EXERCISE:
Copy the lines of the entries exactly, from the opening one to the one holding "Product Type (722, 1738)", and leave out everything after.
- - - - - - -
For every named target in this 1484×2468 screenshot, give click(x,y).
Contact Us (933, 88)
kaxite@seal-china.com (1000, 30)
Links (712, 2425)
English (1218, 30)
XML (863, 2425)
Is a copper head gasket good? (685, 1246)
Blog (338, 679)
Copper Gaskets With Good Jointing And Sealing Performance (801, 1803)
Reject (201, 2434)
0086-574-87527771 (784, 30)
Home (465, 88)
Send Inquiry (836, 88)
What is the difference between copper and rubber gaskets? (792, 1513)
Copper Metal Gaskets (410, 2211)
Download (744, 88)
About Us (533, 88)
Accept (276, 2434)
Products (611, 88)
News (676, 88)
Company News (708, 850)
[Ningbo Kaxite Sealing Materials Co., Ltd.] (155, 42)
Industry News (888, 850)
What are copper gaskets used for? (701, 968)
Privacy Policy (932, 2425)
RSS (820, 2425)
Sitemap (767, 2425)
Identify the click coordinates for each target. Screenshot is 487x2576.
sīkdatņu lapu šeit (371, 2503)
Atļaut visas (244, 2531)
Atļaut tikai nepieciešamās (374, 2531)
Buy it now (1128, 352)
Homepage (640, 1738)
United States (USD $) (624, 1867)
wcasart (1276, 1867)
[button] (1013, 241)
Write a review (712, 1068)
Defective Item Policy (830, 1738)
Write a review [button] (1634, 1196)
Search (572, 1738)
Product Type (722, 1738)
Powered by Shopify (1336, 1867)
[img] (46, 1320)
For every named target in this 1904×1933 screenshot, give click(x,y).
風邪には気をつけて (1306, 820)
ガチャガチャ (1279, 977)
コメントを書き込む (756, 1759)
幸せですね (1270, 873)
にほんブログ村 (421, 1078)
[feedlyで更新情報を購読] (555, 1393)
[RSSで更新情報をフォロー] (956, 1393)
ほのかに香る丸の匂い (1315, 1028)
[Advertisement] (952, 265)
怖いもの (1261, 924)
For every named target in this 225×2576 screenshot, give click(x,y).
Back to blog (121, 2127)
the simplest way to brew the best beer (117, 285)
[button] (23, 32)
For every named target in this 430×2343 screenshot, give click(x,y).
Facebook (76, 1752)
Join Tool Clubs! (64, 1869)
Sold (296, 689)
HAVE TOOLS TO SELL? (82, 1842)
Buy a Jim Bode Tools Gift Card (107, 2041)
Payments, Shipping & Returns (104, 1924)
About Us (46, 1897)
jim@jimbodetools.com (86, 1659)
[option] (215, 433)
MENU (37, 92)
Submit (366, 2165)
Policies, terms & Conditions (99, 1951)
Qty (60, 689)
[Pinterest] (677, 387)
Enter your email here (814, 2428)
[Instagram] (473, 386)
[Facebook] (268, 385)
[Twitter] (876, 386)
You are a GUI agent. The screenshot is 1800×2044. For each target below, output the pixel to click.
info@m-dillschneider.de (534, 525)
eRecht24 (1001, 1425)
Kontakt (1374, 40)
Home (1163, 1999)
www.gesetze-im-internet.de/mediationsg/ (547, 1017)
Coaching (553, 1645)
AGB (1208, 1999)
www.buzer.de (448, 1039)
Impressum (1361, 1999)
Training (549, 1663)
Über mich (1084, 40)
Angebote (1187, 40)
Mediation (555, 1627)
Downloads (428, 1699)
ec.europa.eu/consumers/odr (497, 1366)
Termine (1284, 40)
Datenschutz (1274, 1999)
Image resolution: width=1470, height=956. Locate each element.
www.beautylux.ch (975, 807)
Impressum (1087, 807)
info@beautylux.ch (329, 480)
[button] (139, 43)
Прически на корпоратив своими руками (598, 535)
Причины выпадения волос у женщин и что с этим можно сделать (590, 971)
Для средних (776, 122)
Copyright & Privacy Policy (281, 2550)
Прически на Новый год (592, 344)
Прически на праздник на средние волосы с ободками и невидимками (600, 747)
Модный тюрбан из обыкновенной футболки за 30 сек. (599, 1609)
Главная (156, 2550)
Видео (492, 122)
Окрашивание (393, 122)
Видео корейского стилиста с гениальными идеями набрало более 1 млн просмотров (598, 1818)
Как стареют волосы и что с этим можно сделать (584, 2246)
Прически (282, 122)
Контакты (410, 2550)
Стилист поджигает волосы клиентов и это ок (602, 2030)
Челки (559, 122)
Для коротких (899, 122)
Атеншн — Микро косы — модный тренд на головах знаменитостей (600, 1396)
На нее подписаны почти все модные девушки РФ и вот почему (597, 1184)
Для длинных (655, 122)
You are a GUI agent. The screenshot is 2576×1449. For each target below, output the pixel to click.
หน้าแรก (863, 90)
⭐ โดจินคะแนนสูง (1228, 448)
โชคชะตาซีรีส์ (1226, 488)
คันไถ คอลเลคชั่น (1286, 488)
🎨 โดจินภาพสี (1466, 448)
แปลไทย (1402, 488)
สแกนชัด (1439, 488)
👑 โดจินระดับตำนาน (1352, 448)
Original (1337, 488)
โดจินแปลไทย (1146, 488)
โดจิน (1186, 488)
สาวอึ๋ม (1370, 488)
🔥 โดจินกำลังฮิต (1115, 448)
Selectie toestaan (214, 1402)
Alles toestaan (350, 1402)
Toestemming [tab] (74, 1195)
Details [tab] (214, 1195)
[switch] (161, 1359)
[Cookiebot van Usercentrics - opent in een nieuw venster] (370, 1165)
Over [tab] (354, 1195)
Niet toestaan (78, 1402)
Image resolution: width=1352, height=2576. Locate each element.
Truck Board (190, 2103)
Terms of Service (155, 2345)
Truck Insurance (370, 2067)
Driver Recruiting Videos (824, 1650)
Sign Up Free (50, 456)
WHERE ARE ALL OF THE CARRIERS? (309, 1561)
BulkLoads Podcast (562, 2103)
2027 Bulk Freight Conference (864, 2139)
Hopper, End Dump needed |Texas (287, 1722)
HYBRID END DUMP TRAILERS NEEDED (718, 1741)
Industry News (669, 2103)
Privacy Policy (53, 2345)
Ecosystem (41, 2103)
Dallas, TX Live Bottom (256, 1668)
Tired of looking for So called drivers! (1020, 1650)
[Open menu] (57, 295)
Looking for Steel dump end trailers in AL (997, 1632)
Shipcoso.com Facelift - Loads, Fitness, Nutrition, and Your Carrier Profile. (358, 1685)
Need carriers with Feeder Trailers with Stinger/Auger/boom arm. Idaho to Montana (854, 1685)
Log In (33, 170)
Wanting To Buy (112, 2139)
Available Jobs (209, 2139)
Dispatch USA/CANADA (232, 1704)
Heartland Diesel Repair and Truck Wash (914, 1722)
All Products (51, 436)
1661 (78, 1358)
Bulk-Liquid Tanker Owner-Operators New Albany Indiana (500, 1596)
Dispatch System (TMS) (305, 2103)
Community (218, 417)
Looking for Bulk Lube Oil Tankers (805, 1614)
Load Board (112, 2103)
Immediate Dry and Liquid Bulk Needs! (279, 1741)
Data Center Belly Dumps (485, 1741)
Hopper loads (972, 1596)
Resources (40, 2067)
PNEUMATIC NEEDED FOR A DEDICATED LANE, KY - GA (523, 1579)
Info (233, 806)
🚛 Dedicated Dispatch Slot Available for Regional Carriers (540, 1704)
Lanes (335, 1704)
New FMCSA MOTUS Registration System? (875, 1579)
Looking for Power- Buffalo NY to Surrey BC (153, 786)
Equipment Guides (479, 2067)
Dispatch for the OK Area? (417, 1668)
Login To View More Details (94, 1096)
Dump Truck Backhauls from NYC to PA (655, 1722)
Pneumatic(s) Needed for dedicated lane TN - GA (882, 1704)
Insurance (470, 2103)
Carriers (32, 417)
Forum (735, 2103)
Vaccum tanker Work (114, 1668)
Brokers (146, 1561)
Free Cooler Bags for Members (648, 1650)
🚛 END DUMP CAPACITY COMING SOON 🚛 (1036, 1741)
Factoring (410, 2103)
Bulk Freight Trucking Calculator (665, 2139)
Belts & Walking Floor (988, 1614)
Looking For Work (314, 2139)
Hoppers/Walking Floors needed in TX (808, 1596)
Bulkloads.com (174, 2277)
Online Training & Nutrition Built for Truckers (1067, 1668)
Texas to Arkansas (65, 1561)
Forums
- - - - - - -
ANSWER FOR THIS EXERCISE:
For every named target in this 1484×2468 screenshot, give click(x,y).
Contact Us (933, 88)
kaxite@seal-china.com (1000, 30)
Links (712, 2425)
English (1218, 30)
XML (863, 2425)
Is a copper head gasket good? (685, 1246)
Blog (338, 679)
Copper Gaskets With Good Jointing And Sealing Performance (801, 1803)
Reject (201, 2434)
0086-574-87527771 (784, 30)
Home (465, 88)
Send Inquiry (836, 88)
What is the difference between copper and rubber gaskets? (792, 1513)
Copper Metal Gaskets (410, 2211)
Download (744, 88)
About Us (533, 88)
Accept (276, 2434)
Products (611, 88)
News (676, 88)
Company News (708, 850)
[Ningbo Kaxite Sealing Materials Co., Ltd.] (155, 42)
Industry News (888, 850)
What are copper gaskets used for? (701, 968)
Privacy Policy (932, 2425)
RSS (820, 2425)
Sitemap (767, 2425)
Identify the click coordinates for each target. Screenshot is 487x2576.
sīkdatņu lapu šeit (371, 2503)
Atļaut visas (244, 2531)
Atļaut tikai nepieciešamās (374, 2531)
Buy it now (1128, 352)
Homepage (640, 1738)
United States (USD $) (624, 1867)
wcasart (1276, 1867)
[button] (1013, 241)
Write a review (712, 1068)
Defective Item Policy (830, 1738)
Write a review [button] (1634, 1196)
Search (572, 1738)
Product Type (722, 1738)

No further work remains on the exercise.